The sample line posted in the original post has only one space

Thanks you all!
It appears the Dissect works good enough:)

Either way, whether you use grok or dissect, I encourage you to use the generator input.
You can add multiple variant lines in the lines array and retest changes really easily until your grok/dissect, date and other filters all work for each variant.

e.g.

input {
  generator {
    lines => [
      'Wed Nov 28 02:16:24.654  [MCSS:7497:0x7F17018E7700]: Warning: invalid cid (-1) in Msg::receive for unknown ip, with msg id (0x2b0300)',
      'Wed Nov 28 02:16:24.654 [MCSS:7497:0x7F17018E7700]: Warning: invalid cid (-1) in Msg::receive for unknown ip, with msg id (0x2b0300)'
    ]
    count => 1
  }
}

filter {
  grok {
    pattern_definitions => { "DATESTAMP_IQS" => "%{DAY} %{MONTH} %{MONTHDAY} %{TIME}" }
    match => {
      "message" => [
        '%{DATESTAMP_IQS:timestamp} +%{NOTSPACE:discard} %{GREEDYDATA:msg}'
      ]
    }
    break_on_match => true
  }
}

output {
  stdout {
    codec => rubydebug
  }
}

Gives:

{
           "msg" => "Warning: invalid cid (-1) in Msg::receive for unknown ip, with msg id (0x2b0300)",
       "discard" => "[MCSS:7497:0x7F17018E7700]:",
      "sequence" => 0,
       "message" => "Wed Nov 28 02:16:24.654 [MCSS:7497:0x7F17018E7700]: Warning: invalid cid (-1) in Msg::receive for unknown ip, with msg id (0x2b0300)",
      "@version" => "1",
          "host" => "Elastics-MacBook-Pro.local",
    "@timestamp" => 2019-01-18T16:21:53.645Z,
     "timestamp" => "Wed Nov 28 02:16:24.654"
}
{
           "msg" => "Warning: invalid cid (-1) in Msg::receive for unknown ip, with msg id (0x2b0300)",
       "discard" => "[MCSS:7497:0x7F17018E7700]:",
      "sequence" => 0,
       "message" => "Wed Nov 28 02:16:24.654  [MCSS:7497:0x7F17018E7700]: Warning: invalid cid (-1) in Msg::receive for unknown ip, with msg id (0x2b0300)",
      "@version" => "1",
          "host" => "Elastics-MacBook-Pro.local",
    "@timestamp" => 2019-01-18T16:21:53.629Z,
     "timestamp" => "Wed Nov 28 02:16:24.654"
}

Ah great the generator input helps speed up parsing my logs alot!
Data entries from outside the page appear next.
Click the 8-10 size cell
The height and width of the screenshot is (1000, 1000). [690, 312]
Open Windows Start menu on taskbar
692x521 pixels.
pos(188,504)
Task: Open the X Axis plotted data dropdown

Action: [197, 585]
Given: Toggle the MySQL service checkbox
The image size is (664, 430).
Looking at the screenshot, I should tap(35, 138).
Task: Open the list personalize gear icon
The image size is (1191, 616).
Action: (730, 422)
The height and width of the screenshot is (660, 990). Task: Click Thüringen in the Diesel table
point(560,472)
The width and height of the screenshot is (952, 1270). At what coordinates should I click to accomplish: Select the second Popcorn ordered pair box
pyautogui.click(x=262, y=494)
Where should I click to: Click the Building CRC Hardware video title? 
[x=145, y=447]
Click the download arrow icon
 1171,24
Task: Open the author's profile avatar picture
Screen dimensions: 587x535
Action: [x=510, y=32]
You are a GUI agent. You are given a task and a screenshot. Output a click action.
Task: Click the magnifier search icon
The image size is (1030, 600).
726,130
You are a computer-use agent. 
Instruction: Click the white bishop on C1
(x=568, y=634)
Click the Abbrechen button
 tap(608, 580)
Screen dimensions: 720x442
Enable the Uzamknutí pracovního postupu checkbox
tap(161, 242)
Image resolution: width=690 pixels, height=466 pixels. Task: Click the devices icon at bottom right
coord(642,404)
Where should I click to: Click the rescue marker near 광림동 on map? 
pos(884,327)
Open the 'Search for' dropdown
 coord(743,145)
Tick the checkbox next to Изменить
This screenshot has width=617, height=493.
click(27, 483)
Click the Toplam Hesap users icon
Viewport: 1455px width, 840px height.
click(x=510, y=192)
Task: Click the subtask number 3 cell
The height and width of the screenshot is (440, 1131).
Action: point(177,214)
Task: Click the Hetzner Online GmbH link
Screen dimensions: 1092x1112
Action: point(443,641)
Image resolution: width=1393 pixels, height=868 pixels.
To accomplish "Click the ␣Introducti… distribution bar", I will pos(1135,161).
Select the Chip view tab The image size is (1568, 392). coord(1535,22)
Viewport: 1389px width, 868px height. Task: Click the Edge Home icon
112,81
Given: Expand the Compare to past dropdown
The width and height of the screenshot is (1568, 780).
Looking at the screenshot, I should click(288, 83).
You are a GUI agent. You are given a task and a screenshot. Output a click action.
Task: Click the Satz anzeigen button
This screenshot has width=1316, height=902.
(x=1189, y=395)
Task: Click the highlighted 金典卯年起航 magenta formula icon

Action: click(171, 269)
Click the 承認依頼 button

Do you recommend to put all my log files in the config as one pipeline?
will be around 15 logfiles which do not all have the same format.

Also some logfiles i tail with .log* because they store the older logs with .log.1 .log.2 .log.3 and so on

This topic was automatically closed 28 days after the last reply. New replies are no longer allowed.